# How fast is a 540i Steptronic



## Cabriolet (Apr 7, 2002)

I'm wondering just how fast this car is in the 1/4 mile. I'm talking bone stock with original tires and the steptronic transmission. There are probably some impartial road tests from magazines and I am curious to know what times for this car have been. Any realistic numbers ?


----------



## Malachi (Sep 30, 2003)

Cabriolet said:


> I'm wondering just how fast this car is in the 1/4 mile. I'm talking bone stock with original tires and the steptronic transmission. There are probably some impartial road tests from magazines and I am curious to know what times for this car have been. Any realistic numbers ?

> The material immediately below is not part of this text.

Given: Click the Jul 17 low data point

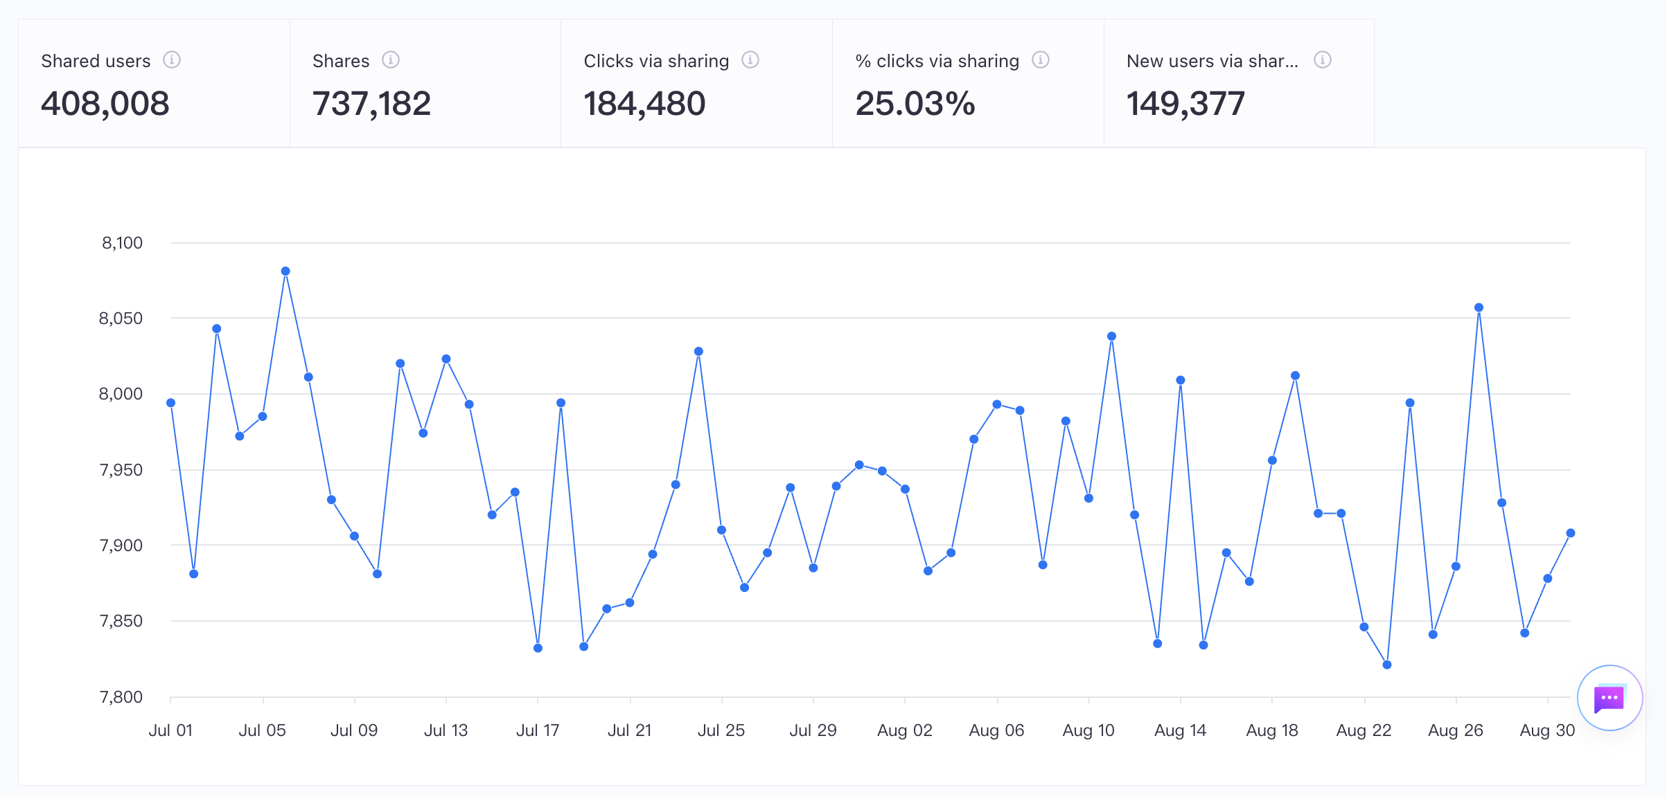Looking at the screenshot, I should tap(538, 648).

I think that most magazines have E39 540is running in the 14.5 range in the 1/4 and 6.2 0-60.

You can CLICK HERE and get a few individuals' 1/4 mile times...couple of them are stock.


----------



## PropellerHead (Jan 3, 2002)

Malachi said:


> You can CLICK HERE and get a few individuals' 1/4 mile times...couple of them are stock.


Yes, and at least one of them AND the dyno is complete and utter BS. 

I can't believe you'd even put it on your site.


----------



## GJR (Jan 6, 2003)

Here's a pretty good list- it's supposed to be compiled from all the major car magazines...

http://www.albeedigital.com/supercoupe/articles/0-60times.html


----------



## humanoid (Mar 31, 2002)

PropellerHead said:


> Yes, and at least one of them AND the dyno is complete and utter BS.
> 
> I can't believe you'd even put it on your site.


Agreed :thumbup:


----------



## humanoid (Mar 31, 2002)

Cabriolet said:


> I'm wondering just how fast this car is in the 1/4 mile. I'm talking bone stock with original tires and the steptronic transmission. There are probably some impartial road tests from magazines and I am curious to know what times for this car have been. Any realistic numbers ?


Stick is faster but, on an average would be 0-60 in 5.7-6.0 and 1/4 in about 14.0-14.3 :bigpimp:


----------